Like “Throw,” the subsequent numbers share in an ambulant, peripatetic mood and dynamic, a subliminal pursuit after some always receding terminus. It seems that, as with much of the wider electronica family, the EP’s understated gravity and tension largely resides in its paradoxical questing after a humanity that it itself has been complicit in eliding. Much of this journeying mobility derives from the almost continuous input of a firm rhythmic undertow, of computerized kick-drums and clipped snares that are progressively amassed with stuttering glitches and lustral washes. Close listenings to the disc furnish the notion that its songs are pregnant with a kind of guarded expectation, although unfortunately, for whatever endpoint it has in mind, no resolution is ever encountered. This is in part a function of an ostensibly trivial detail, which is that Halo doesn’t employ cadences in her music (harmonic or rhythmic), forcing her compositions to either fade out or simply dissemble piece by piece (a trait common to much electronic/ambient music). Yet while superficially insignificant, this structural decision complements an arguable symbolism of the music, intimating the inevitable frustrations of turning to technology in order to re-harmonize and integrate human emotion into the natural circles from which that very same technology has most likely alienated it.
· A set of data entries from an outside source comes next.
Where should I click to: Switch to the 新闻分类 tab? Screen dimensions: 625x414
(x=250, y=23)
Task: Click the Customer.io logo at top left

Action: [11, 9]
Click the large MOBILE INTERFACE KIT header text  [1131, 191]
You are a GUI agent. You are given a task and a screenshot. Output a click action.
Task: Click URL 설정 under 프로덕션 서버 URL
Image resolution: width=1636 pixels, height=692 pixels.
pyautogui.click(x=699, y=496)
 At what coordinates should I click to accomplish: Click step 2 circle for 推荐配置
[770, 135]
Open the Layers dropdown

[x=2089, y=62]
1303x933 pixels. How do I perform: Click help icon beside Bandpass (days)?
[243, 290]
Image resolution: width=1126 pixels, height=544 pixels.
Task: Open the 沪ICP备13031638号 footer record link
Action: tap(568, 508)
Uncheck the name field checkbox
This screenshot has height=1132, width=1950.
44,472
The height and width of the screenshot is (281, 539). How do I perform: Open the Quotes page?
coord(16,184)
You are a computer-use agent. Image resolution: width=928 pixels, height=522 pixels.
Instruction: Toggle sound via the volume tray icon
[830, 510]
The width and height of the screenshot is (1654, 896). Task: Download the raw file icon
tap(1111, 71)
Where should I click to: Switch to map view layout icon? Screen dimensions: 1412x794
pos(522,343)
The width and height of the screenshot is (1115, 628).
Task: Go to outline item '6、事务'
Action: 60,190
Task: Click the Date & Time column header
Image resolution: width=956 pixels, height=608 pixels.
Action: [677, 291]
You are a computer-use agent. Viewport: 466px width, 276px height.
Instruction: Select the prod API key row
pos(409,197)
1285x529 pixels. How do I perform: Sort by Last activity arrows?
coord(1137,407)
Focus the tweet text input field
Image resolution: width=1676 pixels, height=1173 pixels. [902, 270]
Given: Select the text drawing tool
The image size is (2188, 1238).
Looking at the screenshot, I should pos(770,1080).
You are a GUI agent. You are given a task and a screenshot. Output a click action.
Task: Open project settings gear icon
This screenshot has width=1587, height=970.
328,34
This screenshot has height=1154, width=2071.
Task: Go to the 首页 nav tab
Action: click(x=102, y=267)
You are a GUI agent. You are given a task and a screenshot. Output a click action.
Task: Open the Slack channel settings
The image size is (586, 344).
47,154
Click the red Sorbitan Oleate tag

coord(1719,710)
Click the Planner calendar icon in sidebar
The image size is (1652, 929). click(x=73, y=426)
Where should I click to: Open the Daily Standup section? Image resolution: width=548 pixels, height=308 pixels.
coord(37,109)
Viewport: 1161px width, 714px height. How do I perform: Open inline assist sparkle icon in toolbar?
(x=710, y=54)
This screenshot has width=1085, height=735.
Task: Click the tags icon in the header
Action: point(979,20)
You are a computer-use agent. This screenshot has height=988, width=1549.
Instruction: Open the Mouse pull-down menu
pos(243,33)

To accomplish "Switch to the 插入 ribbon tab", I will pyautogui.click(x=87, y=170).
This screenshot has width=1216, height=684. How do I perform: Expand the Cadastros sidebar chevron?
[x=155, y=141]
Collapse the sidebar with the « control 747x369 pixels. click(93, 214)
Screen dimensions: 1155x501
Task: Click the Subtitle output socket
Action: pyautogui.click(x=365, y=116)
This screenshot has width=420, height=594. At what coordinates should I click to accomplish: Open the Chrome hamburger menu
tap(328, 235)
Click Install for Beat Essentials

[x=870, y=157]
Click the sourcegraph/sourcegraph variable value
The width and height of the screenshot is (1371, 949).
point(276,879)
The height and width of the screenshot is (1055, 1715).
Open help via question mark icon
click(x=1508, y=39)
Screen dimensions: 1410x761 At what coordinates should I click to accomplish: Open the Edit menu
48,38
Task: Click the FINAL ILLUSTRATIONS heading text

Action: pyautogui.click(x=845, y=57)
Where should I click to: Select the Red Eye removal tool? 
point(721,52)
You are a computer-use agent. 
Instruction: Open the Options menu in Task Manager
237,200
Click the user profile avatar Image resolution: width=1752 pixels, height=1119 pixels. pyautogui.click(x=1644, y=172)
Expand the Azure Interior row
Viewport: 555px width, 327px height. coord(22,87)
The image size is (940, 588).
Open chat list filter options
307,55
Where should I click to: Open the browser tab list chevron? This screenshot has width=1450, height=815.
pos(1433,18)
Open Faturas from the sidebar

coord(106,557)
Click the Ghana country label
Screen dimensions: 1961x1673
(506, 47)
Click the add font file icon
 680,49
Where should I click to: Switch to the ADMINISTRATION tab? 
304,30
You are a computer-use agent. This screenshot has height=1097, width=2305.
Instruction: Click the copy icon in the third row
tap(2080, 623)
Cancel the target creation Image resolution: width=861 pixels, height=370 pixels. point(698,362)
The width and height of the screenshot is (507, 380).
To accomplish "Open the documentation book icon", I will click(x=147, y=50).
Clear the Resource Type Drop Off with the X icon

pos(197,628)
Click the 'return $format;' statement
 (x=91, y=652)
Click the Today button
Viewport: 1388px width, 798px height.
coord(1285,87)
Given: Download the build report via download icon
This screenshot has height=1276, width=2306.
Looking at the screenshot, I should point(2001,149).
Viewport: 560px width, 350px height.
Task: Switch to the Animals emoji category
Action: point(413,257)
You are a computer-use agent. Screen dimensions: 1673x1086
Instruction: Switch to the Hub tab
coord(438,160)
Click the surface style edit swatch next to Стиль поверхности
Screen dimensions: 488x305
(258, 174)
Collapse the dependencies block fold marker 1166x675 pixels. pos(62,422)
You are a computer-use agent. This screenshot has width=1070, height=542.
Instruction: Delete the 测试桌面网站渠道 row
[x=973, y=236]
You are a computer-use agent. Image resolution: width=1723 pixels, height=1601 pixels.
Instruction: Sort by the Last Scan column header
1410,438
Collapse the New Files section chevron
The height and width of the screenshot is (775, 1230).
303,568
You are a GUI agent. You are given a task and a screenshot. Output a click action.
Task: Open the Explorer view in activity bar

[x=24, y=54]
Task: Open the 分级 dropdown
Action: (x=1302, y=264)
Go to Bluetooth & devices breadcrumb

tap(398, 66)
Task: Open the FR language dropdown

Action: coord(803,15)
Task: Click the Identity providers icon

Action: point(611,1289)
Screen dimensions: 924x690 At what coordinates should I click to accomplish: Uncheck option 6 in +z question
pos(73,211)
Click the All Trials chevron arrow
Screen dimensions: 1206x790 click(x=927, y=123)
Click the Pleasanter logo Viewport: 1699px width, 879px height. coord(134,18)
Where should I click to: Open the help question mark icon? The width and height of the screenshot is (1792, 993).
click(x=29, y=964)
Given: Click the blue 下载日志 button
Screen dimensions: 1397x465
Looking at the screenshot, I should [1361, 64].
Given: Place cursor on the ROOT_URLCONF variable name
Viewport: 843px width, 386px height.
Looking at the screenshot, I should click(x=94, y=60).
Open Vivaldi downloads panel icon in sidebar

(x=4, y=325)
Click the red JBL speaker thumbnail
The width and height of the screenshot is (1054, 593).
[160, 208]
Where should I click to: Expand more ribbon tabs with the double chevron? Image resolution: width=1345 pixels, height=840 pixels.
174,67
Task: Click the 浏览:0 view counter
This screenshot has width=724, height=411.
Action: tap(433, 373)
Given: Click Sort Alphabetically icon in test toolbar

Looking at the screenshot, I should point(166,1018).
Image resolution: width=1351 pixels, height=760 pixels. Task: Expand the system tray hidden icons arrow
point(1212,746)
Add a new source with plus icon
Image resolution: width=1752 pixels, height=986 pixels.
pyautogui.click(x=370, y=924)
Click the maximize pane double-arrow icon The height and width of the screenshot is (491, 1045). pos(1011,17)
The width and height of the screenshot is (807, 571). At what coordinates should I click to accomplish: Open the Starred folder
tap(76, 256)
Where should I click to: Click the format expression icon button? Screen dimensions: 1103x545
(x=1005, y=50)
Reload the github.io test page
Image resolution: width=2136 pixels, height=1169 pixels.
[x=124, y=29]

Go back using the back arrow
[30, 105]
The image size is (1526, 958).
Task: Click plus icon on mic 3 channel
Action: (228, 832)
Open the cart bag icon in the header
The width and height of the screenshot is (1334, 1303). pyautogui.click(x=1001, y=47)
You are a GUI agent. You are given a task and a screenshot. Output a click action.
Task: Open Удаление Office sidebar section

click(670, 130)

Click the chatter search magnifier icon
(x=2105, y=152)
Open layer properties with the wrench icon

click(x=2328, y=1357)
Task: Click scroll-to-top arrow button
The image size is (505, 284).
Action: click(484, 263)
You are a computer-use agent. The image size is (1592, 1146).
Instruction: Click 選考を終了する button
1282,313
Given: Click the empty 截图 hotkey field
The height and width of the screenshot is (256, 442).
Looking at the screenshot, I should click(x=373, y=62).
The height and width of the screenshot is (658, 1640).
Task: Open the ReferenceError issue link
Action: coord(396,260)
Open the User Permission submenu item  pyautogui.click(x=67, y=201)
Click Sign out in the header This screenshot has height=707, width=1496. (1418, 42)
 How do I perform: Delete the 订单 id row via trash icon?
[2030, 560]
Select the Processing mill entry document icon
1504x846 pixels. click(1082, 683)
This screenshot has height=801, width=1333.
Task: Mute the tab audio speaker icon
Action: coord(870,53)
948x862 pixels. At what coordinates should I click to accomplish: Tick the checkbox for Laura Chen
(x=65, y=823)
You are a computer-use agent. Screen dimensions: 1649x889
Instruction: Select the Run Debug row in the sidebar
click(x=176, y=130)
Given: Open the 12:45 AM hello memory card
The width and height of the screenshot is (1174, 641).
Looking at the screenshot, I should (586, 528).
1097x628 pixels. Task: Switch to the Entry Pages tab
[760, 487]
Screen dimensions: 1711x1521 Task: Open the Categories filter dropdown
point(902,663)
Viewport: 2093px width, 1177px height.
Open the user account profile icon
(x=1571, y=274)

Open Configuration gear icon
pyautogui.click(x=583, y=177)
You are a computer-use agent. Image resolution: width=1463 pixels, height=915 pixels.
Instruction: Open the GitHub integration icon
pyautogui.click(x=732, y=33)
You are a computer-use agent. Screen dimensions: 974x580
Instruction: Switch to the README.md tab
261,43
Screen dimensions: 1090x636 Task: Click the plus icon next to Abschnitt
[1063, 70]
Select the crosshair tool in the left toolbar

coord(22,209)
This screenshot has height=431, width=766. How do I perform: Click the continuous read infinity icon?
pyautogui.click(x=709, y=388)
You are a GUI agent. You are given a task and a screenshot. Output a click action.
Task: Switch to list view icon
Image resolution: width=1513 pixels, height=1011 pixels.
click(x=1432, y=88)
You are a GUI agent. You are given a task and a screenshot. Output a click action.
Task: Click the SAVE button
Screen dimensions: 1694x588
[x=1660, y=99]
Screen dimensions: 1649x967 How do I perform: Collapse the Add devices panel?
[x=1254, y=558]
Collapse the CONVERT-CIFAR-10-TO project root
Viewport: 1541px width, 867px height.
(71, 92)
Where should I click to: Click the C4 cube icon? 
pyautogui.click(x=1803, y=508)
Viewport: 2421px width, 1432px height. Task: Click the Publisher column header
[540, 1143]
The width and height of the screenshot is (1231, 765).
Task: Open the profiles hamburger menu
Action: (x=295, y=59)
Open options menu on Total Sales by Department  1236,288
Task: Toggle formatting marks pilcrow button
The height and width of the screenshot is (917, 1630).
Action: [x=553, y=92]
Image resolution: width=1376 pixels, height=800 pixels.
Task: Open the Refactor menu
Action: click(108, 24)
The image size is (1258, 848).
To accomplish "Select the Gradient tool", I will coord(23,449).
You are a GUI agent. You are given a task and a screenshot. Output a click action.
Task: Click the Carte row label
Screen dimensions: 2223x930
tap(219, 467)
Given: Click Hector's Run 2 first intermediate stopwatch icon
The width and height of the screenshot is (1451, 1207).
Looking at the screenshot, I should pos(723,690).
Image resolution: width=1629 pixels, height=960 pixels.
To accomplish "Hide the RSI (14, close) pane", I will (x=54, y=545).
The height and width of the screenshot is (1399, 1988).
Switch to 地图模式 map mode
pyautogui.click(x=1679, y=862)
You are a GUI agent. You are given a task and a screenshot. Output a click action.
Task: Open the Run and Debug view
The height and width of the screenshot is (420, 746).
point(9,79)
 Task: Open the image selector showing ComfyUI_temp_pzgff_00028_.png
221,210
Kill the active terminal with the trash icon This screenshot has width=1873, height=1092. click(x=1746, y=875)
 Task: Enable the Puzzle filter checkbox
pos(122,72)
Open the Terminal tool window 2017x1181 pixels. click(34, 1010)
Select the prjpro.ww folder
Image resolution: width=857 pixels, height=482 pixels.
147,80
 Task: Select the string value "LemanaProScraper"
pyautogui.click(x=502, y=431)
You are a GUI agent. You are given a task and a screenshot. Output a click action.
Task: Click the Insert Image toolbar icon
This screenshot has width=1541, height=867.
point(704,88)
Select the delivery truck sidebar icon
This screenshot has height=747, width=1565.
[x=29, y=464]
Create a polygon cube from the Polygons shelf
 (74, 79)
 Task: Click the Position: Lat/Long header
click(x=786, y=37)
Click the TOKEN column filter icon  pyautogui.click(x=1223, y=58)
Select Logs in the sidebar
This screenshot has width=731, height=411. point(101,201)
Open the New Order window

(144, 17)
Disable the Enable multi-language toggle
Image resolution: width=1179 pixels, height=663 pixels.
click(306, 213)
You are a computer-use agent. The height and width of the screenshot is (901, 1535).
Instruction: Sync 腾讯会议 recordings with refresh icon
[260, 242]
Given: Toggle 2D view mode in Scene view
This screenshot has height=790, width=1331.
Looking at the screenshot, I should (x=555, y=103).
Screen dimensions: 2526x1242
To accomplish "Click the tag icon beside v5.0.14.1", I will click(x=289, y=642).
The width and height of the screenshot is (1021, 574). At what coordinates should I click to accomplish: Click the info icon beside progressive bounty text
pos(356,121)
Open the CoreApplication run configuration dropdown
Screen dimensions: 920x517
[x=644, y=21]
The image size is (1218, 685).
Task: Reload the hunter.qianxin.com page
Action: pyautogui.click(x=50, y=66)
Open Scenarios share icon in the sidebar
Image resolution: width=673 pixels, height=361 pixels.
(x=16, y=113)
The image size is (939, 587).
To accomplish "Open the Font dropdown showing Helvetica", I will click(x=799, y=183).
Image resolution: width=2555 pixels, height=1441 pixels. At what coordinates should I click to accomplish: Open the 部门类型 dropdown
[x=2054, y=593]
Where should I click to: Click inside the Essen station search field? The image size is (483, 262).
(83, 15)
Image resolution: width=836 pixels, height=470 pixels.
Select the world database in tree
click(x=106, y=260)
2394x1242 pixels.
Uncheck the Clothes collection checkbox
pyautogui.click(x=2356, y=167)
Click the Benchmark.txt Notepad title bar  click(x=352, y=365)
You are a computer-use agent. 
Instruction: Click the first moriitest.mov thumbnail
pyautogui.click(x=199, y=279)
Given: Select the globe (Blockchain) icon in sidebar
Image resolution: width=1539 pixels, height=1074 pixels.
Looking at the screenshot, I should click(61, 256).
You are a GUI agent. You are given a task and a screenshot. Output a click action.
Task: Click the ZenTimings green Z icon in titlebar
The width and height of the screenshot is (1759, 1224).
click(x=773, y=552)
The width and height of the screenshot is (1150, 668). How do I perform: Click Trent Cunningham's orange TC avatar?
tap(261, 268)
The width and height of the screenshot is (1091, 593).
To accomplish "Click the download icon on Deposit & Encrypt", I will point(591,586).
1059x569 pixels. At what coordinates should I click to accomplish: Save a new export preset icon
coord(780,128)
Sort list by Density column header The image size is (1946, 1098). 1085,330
These asides on the “pitfalls” of the technê are going too far, however, since human beings have from the beginning of their short history always been substantiated and defined through the extensions offered by their media and machinery. Moreover, we’re arguably at our most human whenever we subvert any trite pronouncement on what it is to be a featherless biped, with the implication here being that the quietly transgressive inclinations of Behind the Green Door ensure that it is as much a human artifice as any concerto, cantata, or carol. Insinuations of its unpredictable humanity occasionally surface at various junctures: during “NOYFB,” a recalcitrant 8-bit throbbing disturbs the patient geometry of the beats supposedly transporting it to its logical conclusion, while over the seven minutes of “Sex Mission,” the nearly danceable shuffle is accompanied and completed not by the formulaic inclusion of synthesized chimes or peppy keyboards, but by a subarachnoid pulsing that douses the potential workout in a stoical, interiorized light.
So if all this circumlocution has disclosed anything, it’s that Behind the Green Door is in many ways more approachable and less dizzying than the LP that preceded it, making for a listen that, while lacking in the moments of viscous intensity studding that LP, is nonetheless absorbing in its introspective machinations towards an unrealized goal (Becoming an organic “unity” equal to non-electronic music? Establishing an exploitable simulation of human affect and sentiment? Impossibly defining what emotion could be within an emotionless technocratic domain?). Its framework and color scheme may possibly end up as just a passing diversion for Halo, but it will still remain a captious rendering of where her craft and human-craft could one day go.